### Set task
Report every line of the items that contains the word "Expand", matching case exactly.

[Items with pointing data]
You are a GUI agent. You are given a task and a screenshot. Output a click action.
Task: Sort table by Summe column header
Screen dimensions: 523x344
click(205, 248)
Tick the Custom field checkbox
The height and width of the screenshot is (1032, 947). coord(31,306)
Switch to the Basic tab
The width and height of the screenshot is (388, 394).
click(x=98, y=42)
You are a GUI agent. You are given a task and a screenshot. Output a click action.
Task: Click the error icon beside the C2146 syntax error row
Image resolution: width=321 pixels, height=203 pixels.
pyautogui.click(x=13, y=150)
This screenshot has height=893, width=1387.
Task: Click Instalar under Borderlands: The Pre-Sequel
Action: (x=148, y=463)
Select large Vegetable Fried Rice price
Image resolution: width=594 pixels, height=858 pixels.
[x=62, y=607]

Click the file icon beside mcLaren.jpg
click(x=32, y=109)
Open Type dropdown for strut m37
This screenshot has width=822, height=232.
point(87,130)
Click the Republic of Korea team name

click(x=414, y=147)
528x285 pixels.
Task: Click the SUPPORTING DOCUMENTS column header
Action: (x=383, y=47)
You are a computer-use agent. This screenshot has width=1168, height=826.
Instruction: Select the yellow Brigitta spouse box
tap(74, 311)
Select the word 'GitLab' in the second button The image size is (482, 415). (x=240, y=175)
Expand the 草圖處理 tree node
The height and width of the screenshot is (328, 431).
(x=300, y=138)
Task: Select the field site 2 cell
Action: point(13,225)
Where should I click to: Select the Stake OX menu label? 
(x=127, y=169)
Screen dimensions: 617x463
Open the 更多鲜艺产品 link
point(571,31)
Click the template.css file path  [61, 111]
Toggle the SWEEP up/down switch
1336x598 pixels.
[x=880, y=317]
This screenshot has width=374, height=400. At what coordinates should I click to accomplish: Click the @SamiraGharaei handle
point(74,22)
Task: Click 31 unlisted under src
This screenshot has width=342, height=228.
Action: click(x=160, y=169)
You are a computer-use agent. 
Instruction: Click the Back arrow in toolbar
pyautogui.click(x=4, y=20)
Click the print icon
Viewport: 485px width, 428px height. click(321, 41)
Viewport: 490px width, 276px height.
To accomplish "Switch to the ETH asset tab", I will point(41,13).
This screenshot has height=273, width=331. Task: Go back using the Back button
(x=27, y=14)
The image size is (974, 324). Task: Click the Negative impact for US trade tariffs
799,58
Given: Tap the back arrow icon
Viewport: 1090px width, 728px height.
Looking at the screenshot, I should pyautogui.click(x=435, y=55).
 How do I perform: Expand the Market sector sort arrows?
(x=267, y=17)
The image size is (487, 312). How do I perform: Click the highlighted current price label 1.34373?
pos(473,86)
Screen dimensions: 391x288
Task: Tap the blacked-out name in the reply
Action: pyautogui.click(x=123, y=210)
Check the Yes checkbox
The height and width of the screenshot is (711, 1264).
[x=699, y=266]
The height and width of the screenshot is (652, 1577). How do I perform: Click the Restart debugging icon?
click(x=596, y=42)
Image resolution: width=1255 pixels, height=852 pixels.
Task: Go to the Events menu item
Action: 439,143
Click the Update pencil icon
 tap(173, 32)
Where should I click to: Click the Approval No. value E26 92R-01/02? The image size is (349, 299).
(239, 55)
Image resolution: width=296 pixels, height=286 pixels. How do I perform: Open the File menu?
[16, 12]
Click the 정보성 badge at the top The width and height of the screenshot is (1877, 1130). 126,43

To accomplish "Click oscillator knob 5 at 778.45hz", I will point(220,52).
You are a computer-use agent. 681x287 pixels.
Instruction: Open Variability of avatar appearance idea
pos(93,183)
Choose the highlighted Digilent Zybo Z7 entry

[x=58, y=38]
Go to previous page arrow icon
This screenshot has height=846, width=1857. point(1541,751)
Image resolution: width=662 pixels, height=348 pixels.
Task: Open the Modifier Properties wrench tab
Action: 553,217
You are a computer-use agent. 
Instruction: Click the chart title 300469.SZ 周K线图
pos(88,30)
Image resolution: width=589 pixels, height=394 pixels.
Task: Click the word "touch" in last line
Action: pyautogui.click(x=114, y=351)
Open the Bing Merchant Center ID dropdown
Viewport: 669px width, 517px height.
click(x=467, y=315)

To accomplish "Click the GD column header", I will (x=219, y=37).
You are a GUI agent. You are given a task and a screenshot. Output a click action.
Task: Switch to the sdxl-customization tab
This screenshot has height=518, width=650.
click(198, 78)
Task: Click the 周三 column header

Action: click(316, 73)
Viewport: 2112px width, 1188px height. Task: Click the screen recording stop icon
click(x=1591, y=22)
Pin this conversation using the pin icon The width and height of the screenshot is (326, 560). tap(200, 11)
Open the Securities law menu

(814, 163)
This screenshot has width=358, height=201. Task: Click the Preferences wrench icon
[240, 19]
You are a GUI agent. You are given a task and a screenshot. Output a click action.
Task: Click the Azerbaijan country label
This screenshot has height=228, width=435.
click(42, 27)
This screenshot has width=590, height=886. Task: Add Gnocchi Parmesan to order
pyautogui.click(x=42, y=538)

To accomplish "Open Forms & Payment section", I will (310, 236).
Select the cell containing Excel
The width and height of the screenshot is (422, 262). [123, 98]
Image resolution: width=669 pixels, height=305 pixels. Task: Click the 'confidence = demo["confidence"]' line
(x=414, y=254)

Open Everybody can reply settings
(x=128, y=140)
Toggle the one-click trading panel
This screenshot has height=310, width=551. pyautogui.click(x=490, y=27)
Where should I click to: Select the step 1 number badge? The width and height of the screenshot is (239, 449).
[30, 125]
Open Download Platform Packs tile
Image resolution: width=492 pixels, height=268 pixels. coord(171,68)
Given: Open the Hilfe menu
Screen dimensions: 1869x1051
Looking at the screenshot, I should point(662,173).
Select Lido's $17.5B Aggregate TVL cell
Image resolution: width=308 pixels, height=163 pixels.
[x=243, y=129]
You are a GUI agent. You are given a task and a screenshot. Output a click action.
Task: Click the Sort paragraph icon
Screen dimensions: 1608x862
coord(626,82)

### Result below
Expand the 草圖處理 tree node
 How do I perform: Expand the Market sector sort arrows?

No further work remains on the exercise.